Write out word for word the lines from the one holding "Where should I" through the end of the data, and only those lines. Pictures stay out.

** Opening Records shown block **

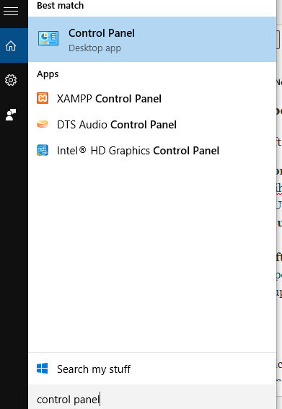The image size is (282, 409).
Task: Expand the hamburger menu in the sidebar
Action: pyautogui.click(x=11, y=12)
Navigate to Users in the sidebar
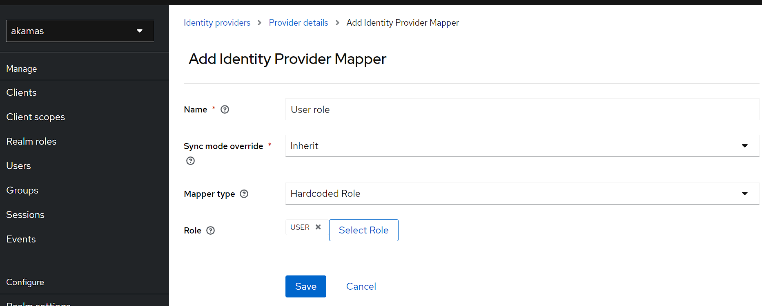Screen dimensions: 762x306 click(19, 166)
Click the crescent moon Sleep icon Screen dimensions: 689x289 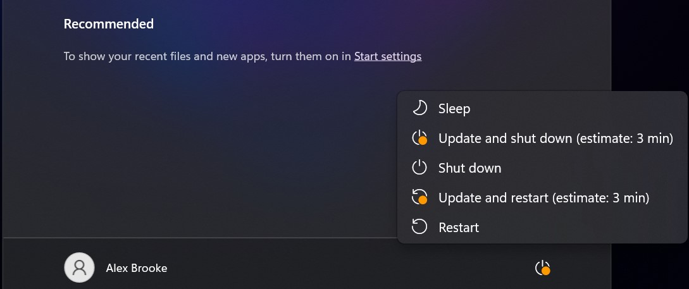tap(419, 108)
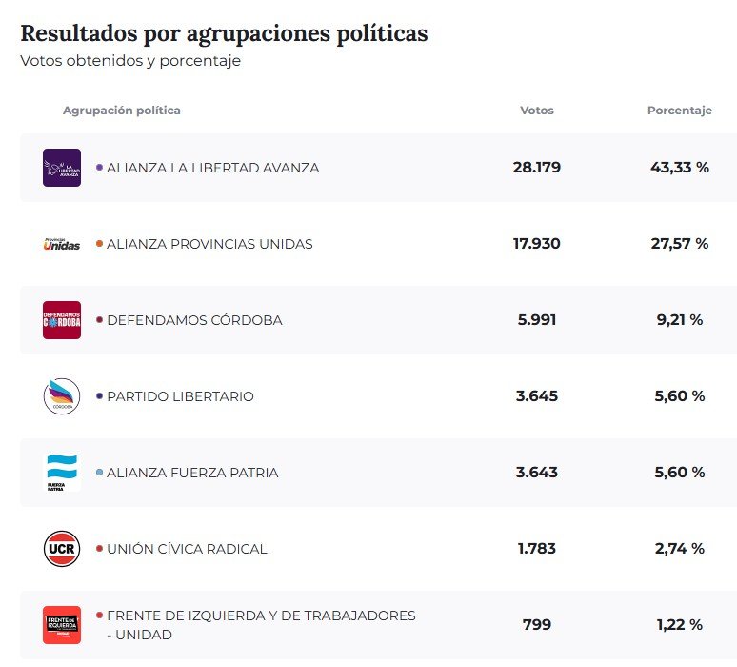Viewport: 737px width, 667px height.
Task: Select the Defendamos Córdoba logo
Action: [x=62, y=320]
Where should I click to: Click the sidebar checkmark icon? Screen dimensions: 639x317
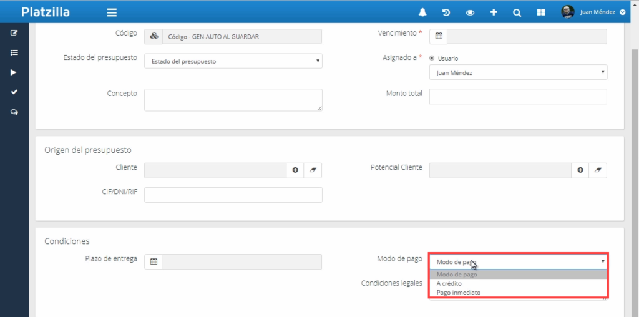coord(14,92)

** Closing Records shown block **

◆ **Result for this task**
Where should I click to: Click the sidebar checkmark icon? Screen dimensions: 639x317
coord(14,92)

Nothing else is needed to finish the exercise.